Cypress 65-nm NOR Flash has SECDED ECC, but how does it handle more than 2-bit errors?
In Cypress 65-nm NOR Flash families, an automatic ECC scheme is implemented internally to perform Single Error Correction and Double Error Detection (SECDED). The ECC scheme is implemented with Enhanced Hamming Code that can correct 1-bit error and detect 2-bit error in one ECC page which has a size of 16 bytes in SPI NOR and 32 bytes in Parallel NOR devices.
The following section explains how errors more than 2 bits are handled, with an introduction to the fundamentals of how the Hamming Code ECC scheme works.
As an example, consider that two codewords are used to store the information 0 and 1. To store 0, 000 is written; to store 1, 111 is written. In this case, 000 and 111 are valid codewords. All other combinations, 001, 010, 110, … are invalid codewords, indicating that some errors have occurred.
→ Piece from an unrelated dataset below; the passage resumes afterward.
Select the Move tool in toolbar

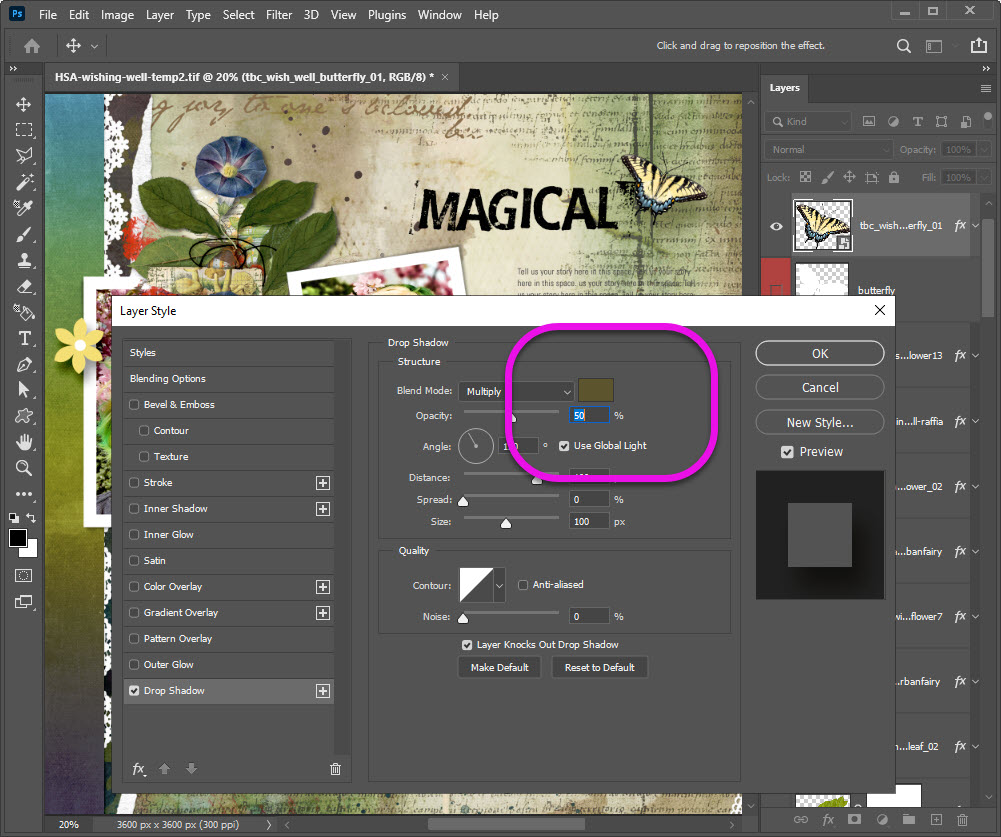(23, 104)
To decode, if the codeword is 001, it indicates that the original data is 0. If the codeword is 011, it indicates that the original data is 1.
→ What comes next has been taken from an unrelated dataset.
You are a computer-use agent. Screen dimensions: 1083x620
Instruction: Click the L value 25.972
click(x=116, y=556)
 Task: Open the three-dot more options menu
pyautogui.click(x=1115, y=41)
This shows that to change from one valid codeword to the other, from 000 to 111, 3 bits must change. In other words, this scheme has a Hamming Distance (HD) of 3.
Figure 1 illustrates the Hamming Distance:
The HD between Codeword A and Codeword B is 3. If a 1-bit error happens, it means that the invalid codeword is closer to A (in green circle), so it can be corrected back to A. However, if a 2-bit error happens, the decoder will mistakenly correct the code to B (in blue circle), because the invalid codeword will be closer to B.
Therefore, with HD=3, ECC can do 1-bit correction, but not 2-bit detection or correction.
With the same principle, if HD=4, (see the following diagram), ECC can do 1-bit correction and 2-bit detection. This is because when a 2-bit error happens, it will be on the boundary where the invalid codeword has the same distance to multiple valid codewords. The decoder knows that this is an invalid codeword but cannot determine the closest valid codeword.
In such a scheme where HD=4, when a 3-bit error happens, it is likely that the decoder will mistakenly consider it as a 1-bit error and correct it to the closest valid codeword, resulting in a wrong correction. When a 4-bit error happens, the codeword itself may be a valid codeword to the decoder so no action may be taken.
In Cypress 65-nm NOR devices, the SECDED ECC scheme has HD=4; therefore, if more than 2-bit errors happen, the ECC scheme will not perform a correction or may perform an incorrect action, depending on the actual errors.
However, importantly, in these devices, the internal ECC is implemented to prevent rare cases where 1-bit soft errors may happen. It is guaranteed that during the Flash lifetime under normal usage specified in the datasheet, there will not be more than 2-bit errors in one ECC page.